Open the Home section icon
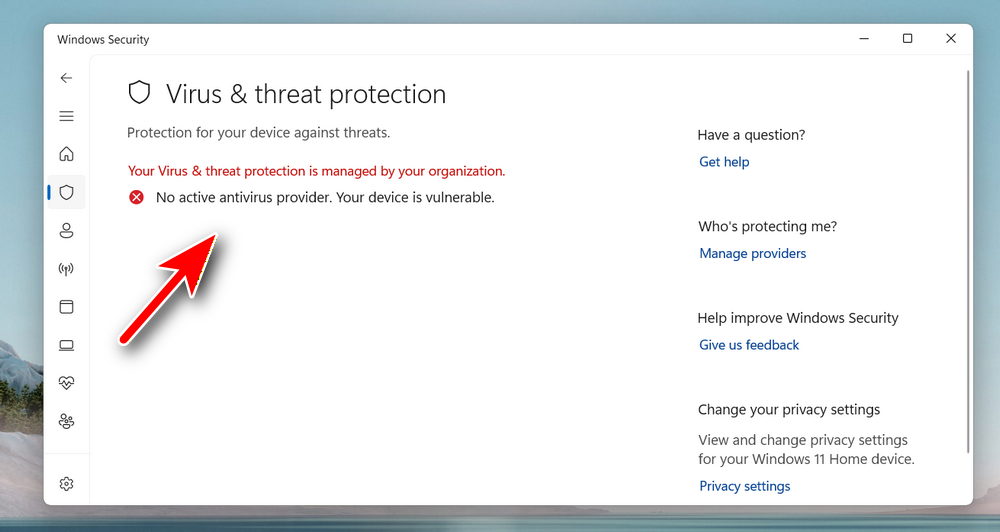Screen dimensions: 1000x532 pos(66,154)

==============================

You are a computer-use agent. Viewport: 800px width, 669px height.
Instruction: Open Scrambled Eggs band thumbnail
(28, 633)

==============================

**TASK INSTRUCTIONS:**
Please pick out each line of the items above that contains the word "Open", and copy those lines in full.

**TASK SOLUTION:**
Open the Home section icon
Instruction: Open Scrambled Eggs band thumbnail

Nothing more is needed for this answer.